The entire route leading to the valley is a photographer’s paradise ,more than 600 species of flora is said to be inhabited along with various animal species. We missed watching the valley in full bloom since we visited in the last week of September.

Govindghat is sparsely populated and it only exists as a transition point fir travellers who are either going to Valley of Flowers or go higher up the highway to Badrinath. The trek took us a total of five hours and halfway through the journey the sun began setting. Packing light is the key, we took with us the bare essentials since the entire route is lined with small shacks selling biscuits, chocolates, drinks as well as cooked food. Some stalls even had satellite phone booths for emergency.


When we reached Ghangaria it was evening and we pitched our own tents to get enough rest to be able to trek the next day. Since it was monsoon time, it was eminent that it would rain post 2 o'clock, and it did.

The next morning the sun came up and we set out for our destination at around 10 am. It is basically an ascending trek around 4 kilometres long. Valley of flowers is a protected area, part of the Nanda Devi Biosphere Reserve. We paid a miniscule fee at the entrance and while walking past it we were greeted with a Himalayan Monal.

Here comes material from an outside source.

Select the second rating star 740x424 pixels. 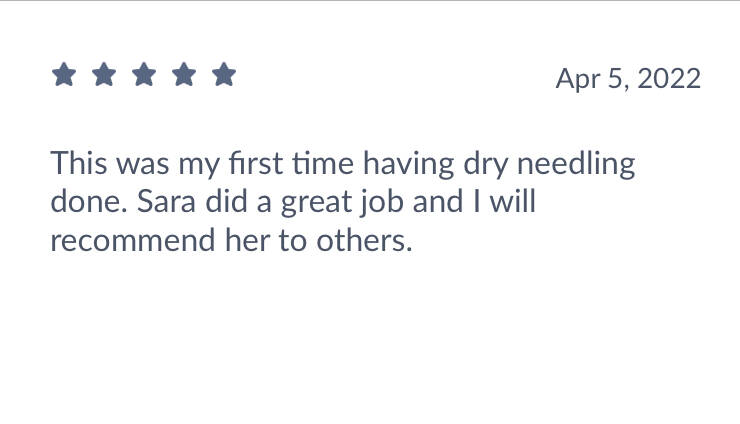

My eyes as well as my senses feasted on a series of jaw dropping views. The valley stretched 5-7 further, until it ends with a glacier visible at a distance. After spending a few hours there, it was time to come back. The descent was smooth and eventless. We were back to the base camp by 5 in the evening. We spent that evening sitting around a bonfire talking about how we never wanted to leave from all that tranquility back to our monotonous lives.